Fig. 3 |. The structure and function of the NPR1–TGA3 complexes.

a, Cryo-EM density map and cartoon representation of the TGA3₂–NPR1₂–TGA3₂ complex. b, Cryo-EM density map of the NPR1₂–TGA3₂ assembly intermediate. The ANK region (grey) with weak density is indicated. c, The palmitate-containing TGA3 NID dimer (coloured rainbow and grey). d, Palmitic acid recognition by the TGA3 NID in the 1.5-Å-resolution crystal structure of the TGA3 NID–palmitate complex. Polar interactions are denoted (dashed lines), and van der Waals contacts are shown (curved lines). e, The molecular interactions between the NPR1 ANK1 (green) and the TGA3 NID (purple). Polar interactions are indicated (dashed lines). f, g, Interactions between TGA3–mRFP and the indicated NPR1 variants (f) and the induction of the PR1 promoter 24 h after SA treatment (g), tested for HA-tagged NPR1 (NPR1–HA), npr1(L281D) (L281D–HA), npr1(L284D) (L284D–HA) and npr1(L281D/L284D) (L281D/L284D–HA). For g, data are mean ± s.d. n = 3 independent biological replicates. P values shown were calculated using one-way ANOVA and Tukey’s post test. The image in f is representative of two biological replicates.

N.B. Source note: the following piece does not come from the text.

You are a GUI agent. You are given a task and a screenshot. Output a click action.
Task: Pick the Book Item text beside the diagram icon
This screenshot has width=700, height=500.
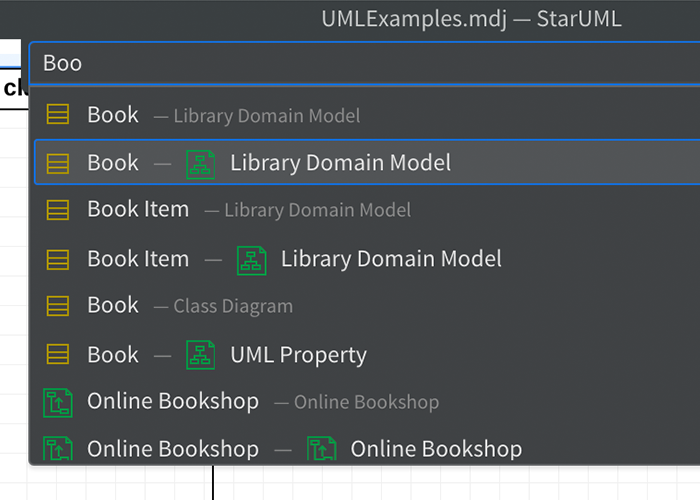click(x=137, y=259)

Fig. 4 |. The NPR1 dimer is required for SA-mediated immunity activation.

a, Electrophoresis mobility shift assay for TGA3 in complex with NPR1 or npr1(dim) (dim). The PR1 promoter region with (LS5/LS7) or without (LS5⁻/LS7⁻) two as-1 elements was used as the probe. b, The NPR1 dimerization interface. c, Self-interaction of NPR1 or npr1(dim) tested between GFP- and HA-fused proteins, with and without SA. d, Cell-free oligomerization of NPR1–GFP, npr1(dim)–GFP or npr1(C82A)–GFP (C82A–GFP). M, monomerized; O, oligomerized; T, total reduced proteins. e, Localization (left) and nucleocytoplasmic partitioning (right) of NPR1–GFP and npr1(dim)–GFP. Scale bar, 20 μm. f, The induction of the PR1 promoter by NPR1–HA or npr1(dim)–HA 24 h after SA treatment. g, h, Defence gene expression (g) and growth of Pseudomonas syringae pv. maculicola (Psm) ES4326 (h) in transgenic npr1 plants expressing NPR1–GFP, npr1(dim)–GFP lines 3 and 5, or C82A–GFP treated with 1 mM SA for 24 h. The box plot in e shows the median (centre line), and 25th and 75th percentiles (box limits), with the whiskers marking the minimum and maximum values. n = 15 (NPR1–GFP) and n = 16 (npr1(dim)–GFP) micrographs examined over 3 independent biological replicates. c.f.u., colony-forming units. Data are mean ± s.d. of n = 3 independent biological replicates (f and g); and mean ± 95% confidence intervals of n = 8 independent biological replicates (h). P values shown were calculated using either two-tailed Student’s t-tests (e), or one-way ANOVA (f and g) and two-way ANOVA (h) followed by Tukey’s post test. The experiments in c–h were repeated at least twice with similar results. i, The enhanceosome model of dimeric NPR1 bridging two dimeric TGA transcription factors. SA-induced SBD–ANK docking creates a new interface to facilitate post-translational modifications and/or to facilitate the recruitment of transcriptional regulators (X) for the activation of defence genes. The images are representative of three (a, c and e) and four (d) biological replicates.